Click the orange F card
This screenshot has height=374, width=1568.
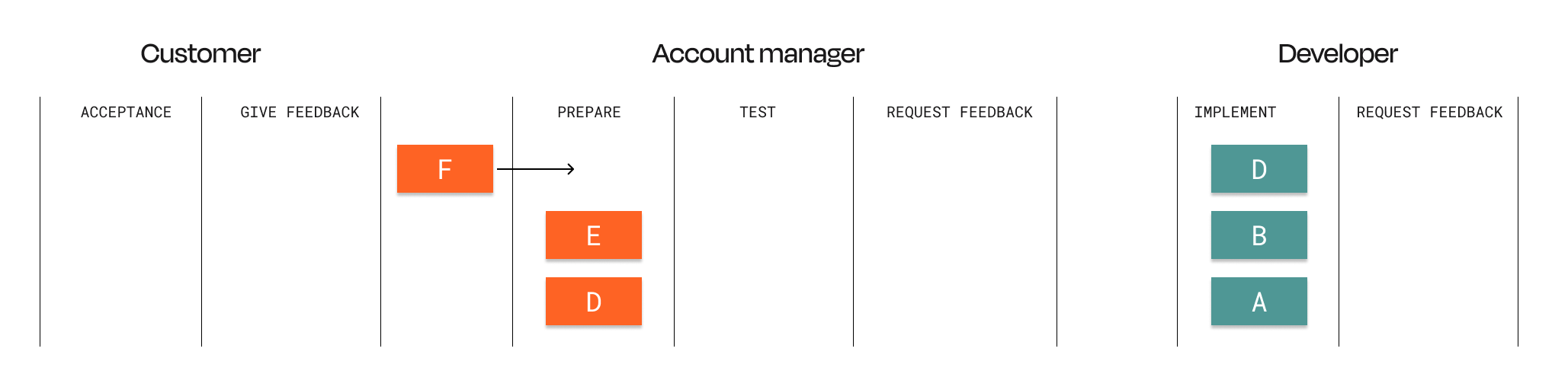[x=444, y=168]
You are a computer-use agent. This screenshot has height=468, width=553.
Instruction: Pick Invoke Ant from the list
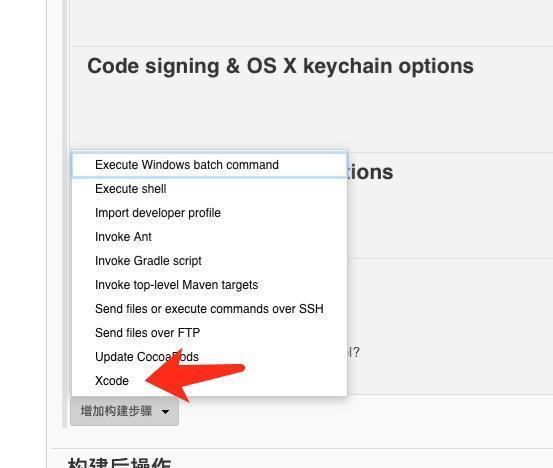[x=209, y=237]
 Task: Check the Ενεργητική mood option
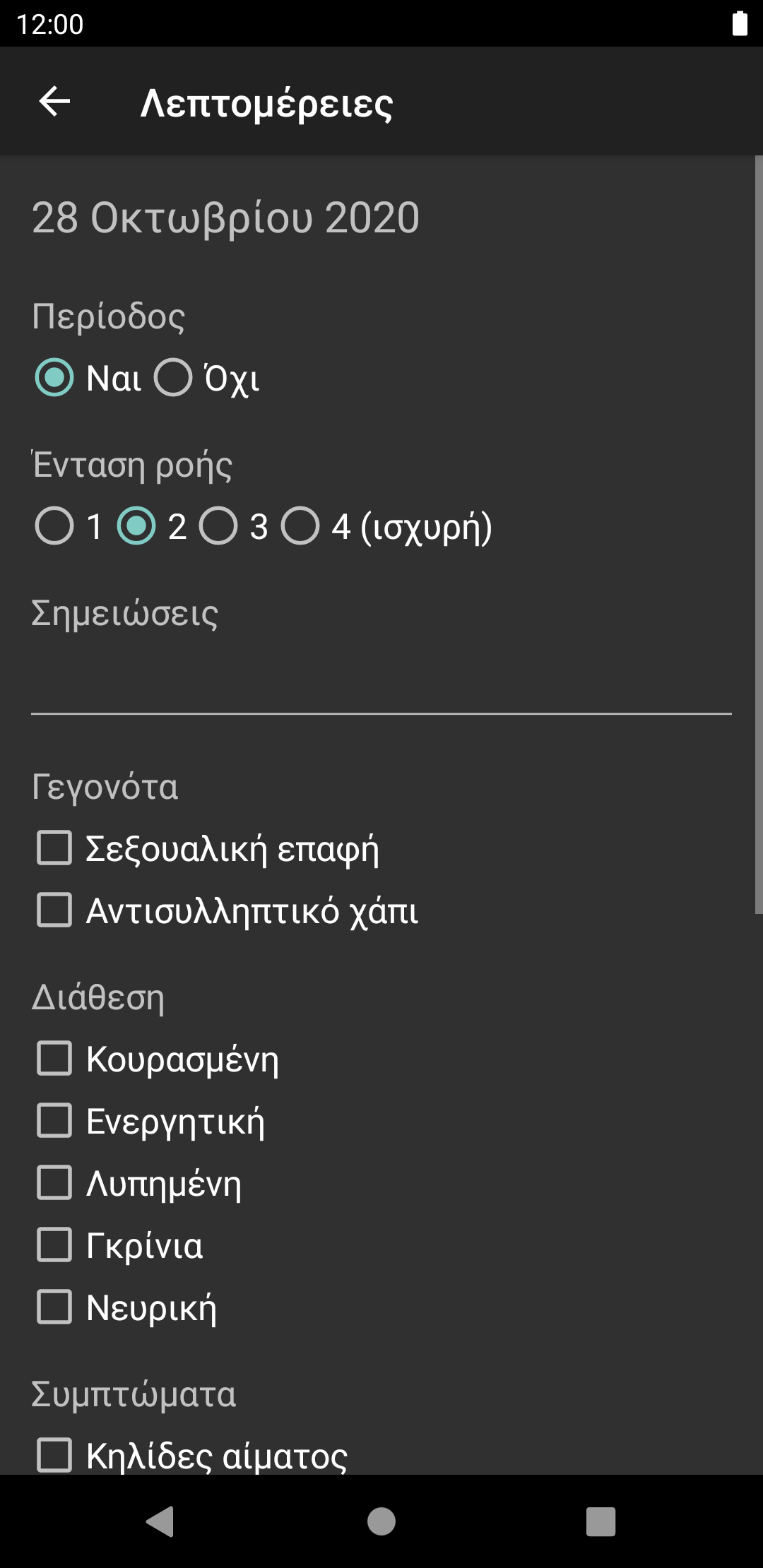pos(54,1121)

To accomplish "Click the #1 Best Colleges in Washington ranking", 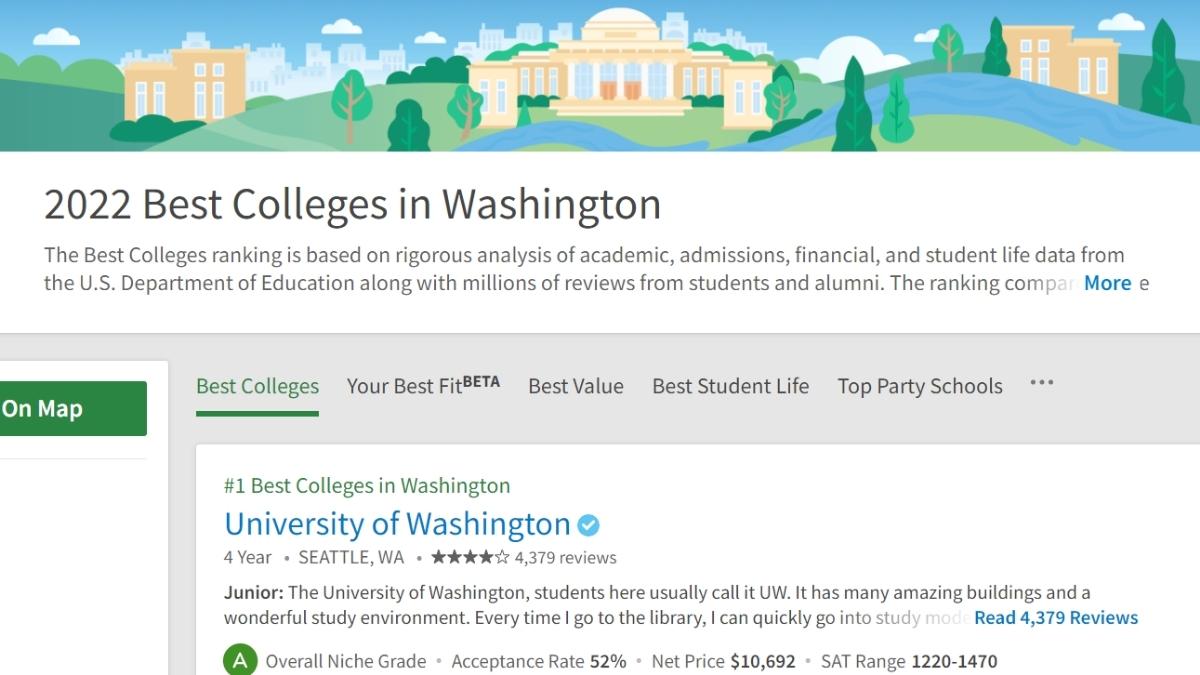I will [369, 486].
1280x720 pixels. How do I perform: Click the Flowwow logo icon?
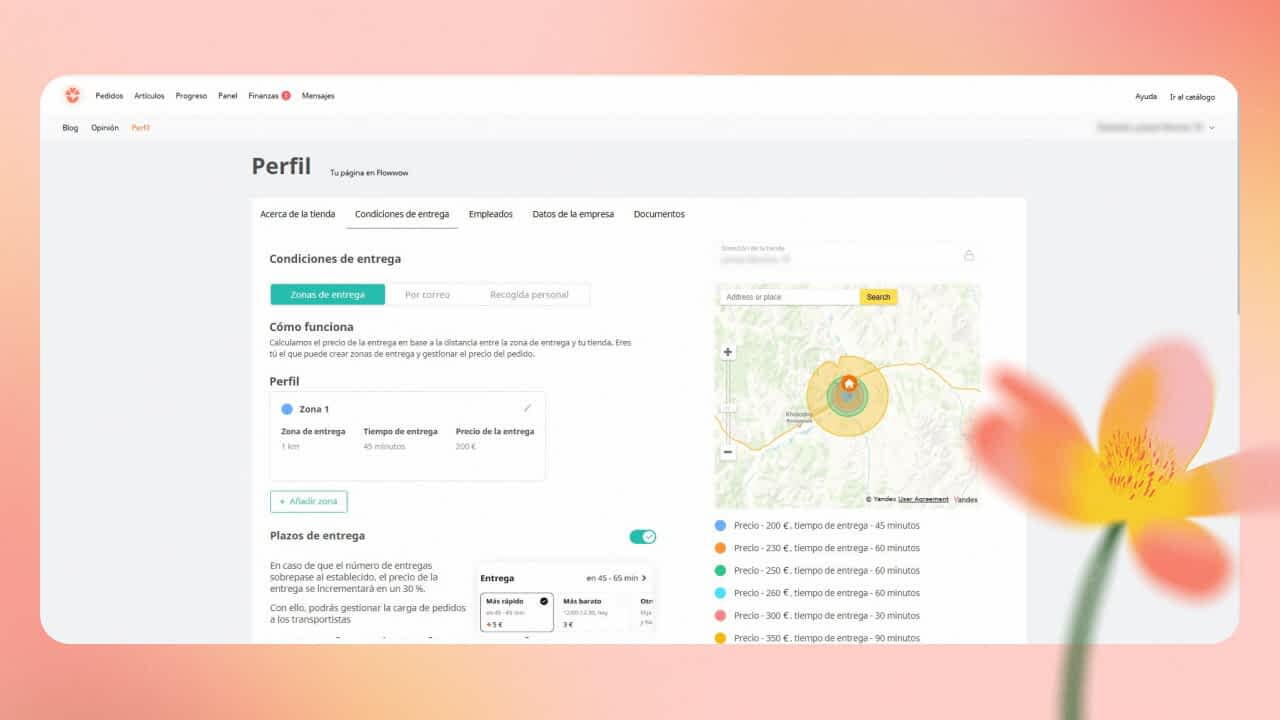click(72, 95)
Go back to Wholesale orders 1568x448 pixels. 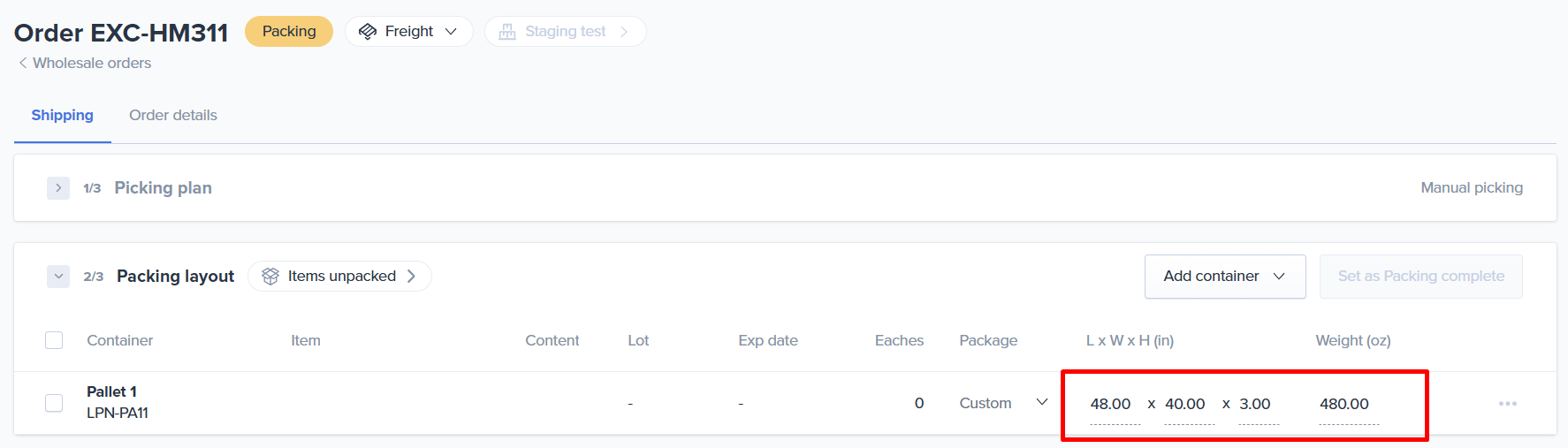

## Task item
All lines above between the line that contains "1280x720 pixels. How" and the last line of the entries, both included, must be transcribed exactly. No pictures are to appear.

## Answer below
1280x720 pixels. How do I perform: Click the Flowwow logo icon?
click(72, 95)
Go back to Wholesale orders 1568x448 pixels. 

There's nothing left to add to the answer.